Given exercise: Put each line of the data below into a JSON list of strings, one string per line, leaving out blank lines.

Items from a data source:
● ● ● ● ●

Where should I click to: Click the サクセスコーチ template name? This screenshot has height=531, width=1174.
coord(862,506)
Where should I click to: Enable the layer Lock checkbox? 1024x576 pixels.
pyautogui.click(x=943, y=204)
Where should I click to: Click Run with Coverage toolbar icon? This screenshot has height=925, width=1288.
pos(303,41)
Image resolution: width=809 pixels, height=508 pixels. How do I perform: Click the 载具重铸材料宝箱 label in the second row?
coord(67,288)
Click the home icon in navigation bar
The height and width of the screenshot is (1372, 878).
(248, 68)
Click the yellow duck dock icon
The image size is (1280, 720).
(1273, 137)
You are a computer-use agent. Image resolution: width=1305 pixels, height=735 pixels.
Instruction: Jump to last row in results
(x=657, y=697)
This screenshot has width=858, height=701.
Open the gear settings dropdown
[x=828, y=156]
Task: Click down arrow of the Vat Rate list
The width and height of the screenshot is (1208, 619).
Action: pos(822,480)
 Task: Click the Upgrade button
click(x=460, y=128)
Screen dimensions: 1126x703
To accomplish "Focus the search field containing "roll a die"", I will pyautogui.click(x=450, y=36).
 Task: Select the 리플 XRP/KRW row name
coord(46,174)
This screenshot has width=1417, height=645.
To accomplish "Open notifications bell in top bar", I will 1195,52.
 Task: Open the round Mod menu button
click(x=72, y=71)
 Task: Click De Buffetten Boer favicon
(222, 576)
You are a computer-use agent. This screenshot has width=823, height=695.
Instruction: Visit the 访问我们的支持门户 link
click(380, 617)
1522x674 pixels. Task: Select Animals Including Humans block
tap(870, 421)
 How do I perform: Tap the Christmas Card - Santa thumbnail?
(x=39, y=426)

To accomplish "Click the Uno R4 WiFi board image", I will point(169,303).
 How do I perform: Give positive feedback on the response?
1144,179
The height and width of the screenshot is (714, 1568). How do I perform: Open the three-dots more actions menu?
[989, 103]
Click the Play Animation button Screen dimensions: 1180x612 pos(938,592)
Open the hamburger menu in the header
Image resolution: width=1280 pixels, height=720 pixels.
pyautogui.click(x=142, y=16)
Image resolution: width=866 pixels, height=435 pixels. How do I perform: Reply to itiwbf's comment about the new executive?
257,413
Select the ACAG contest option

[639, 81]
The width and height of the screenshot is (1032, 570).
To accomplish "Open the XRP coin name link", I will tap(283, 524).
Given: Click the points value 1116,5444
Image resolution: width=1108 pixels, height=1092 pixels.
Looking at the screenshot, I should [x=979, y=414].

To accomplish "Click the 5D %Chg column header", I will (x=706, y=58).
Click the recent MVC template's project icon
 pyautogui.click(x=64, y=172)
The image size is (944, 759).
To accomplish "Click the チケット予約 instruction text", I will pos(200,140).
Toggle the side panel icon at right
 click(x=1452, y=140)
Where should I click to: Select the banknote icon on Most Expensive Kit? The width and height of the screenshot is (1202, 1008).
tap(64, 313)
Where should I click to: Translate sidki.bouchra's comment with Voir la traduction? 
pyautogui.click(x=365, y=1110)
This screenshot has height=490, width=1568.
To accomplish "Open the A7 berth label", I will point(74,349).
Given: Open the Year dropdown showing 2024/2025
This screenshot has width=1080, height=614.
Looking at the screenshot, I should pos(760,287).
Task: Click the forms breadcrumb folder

● ● ● ● ●

The result:
[
  "Where should I click to: Click the サクセスコーチ template name? This screenshot has height=531, width=1174.",
  "coord(862,506)",
  "Where should I click to: Enable the layer Lock checkbox? 1024x576 pixels.",
  "pyautogui.click(x=943, y=204)",
  "Where should I click to: Click Run with Coverage toolbar icon? This screenshot has height=925, width=1288.",
  "pos(303,41)",
  "Image resolution: width=809 pixels, height=508 pixels. How do I perform: Click the 载具重铸材料宝箱 label in the second row?",
  "coord(67,288)",
  "Click the home icon in navigation bar",
  "The height and width of the screenshot is (1372, 878).",
  "(248, 68)",
  "Click the yellow duck dock icon",
  "The image size is (1280, 720).",
  "(1273, 137)",
  "You are a computer-use agent. Image resolution: width=1305 pixels, height=735 pixels.",
  "Instruction: Jump to last row in results",
  "(x=657, y=697)",
  "This screenshot has width=858, height=701.",
  "Open the gear settings dropdown",
  "[x=828, y=156]",
  "Task: Click down arrow of the Vat Rate list",
  "The width and height of the screenshot is (1208, 619).",
  "Action: pos(822,480)",
  " Task: Click the Upgrade button",
  "click(x=460, y=128)",
  "Screen dimensions: 1126x703",
  "To accomplish \"Focus the search field containing \"roll a die\"\", I will pyautogui.click(x=450, y=36).",
  " Task: Select the 리플 XRP/KRW row name",
  "coord(46,174)",
  "This screenshot has width=1417, height=645.",
  "To accomplish \"Open notifications bell in top bar\", I will 1195,52.",
  " Task: Open the round Mod menu button",
  "click(x=72, y=71)",
  " Task: Click De Buffetten Boer favicon",
  "(222, 576)",
  "You are a computer-use agent. This screenshot has width=823, height=695.",
  "Instruction: Visit the 访问我们的支持门户 link",
  "click(380, 617)",
  "1522x674 pixels. Task: Select Animals Including Humans block",
  "tap(870, 421)",
  " How do I perform: Tap the Christmas Card - Santa thumbnail?",
  "(x=39, y=426)",
  "To accomplish \"Click the Uno R4 WiFi board image\", I will point(169,303).",
  " How do I perform: Give positive feedback on the response?",
  "1144,179",
  "The height and width of the screenshot is (714, 1568). How do I perform: Open the three-dots more actions menu?",
  "[989, 103]",
  "Click the Play Animation button Screen dimensions: 1180x612 pos(938,592)",
  "Open the hamburger menu in the header",
  "Image resolution: width=1280 pixels, height=720 pixels.",
  "pyautogui.click(x=142, y=16)",
  "Image resolution: width=866 pixels, height=435 pixels. How do I perform: Reply to itiwbf's comment about the new executive?",
  "257,413",
  "Select the ACAG contest option",
  "[639, 81]",
  "The width and height of the screenshot is (1032, 570).",
  "To accomplish \"Open the XRP coin name link\", I will tap(283, 524).",
  "Given: Click the points value 1116,5444",
  "Image resolution: width=1108 pixels, height=1092 pixels.",
  "Looking at the screenshot, I should [x=979, y=414].",
  "To accomplish \"Click the 5D %Chg column header\", I will (x=706, y=58).",
  "Click the recent MVC template's project icon",
  " pyautogui.click(x=64, y=172)",
  "The image size is (944, 759).",
  "To accomplish \"Click the チケット予約 instruction text\", I will pos(200,140).",
  "Toggle the side panel icon at right",
  " click(x=1452, y=140)",
  "Where should I click to: Select the banknote icon on Most Expensive Kit? The width and height of the screenshot is (1202, 1008).",
  "tap(64, 313)",
  "Where should I click to: Translate sidki.bouchra's comment with Voir la traduction? ",
  "pyautogui.click(x=365, y=1110)",
  "This screenshot has height=490, width=1568.",
  "To accomplish \"Open the A7 berth label\", I will point(74,349).",
  "Given: Open the Year dropdown showing 2024/2025",
  "This screenshot has width=1080, height=614.",
  "Looking at the screenshot, I should pos(760,287).",
  "Task: Click the forms breadcrumb folder"
]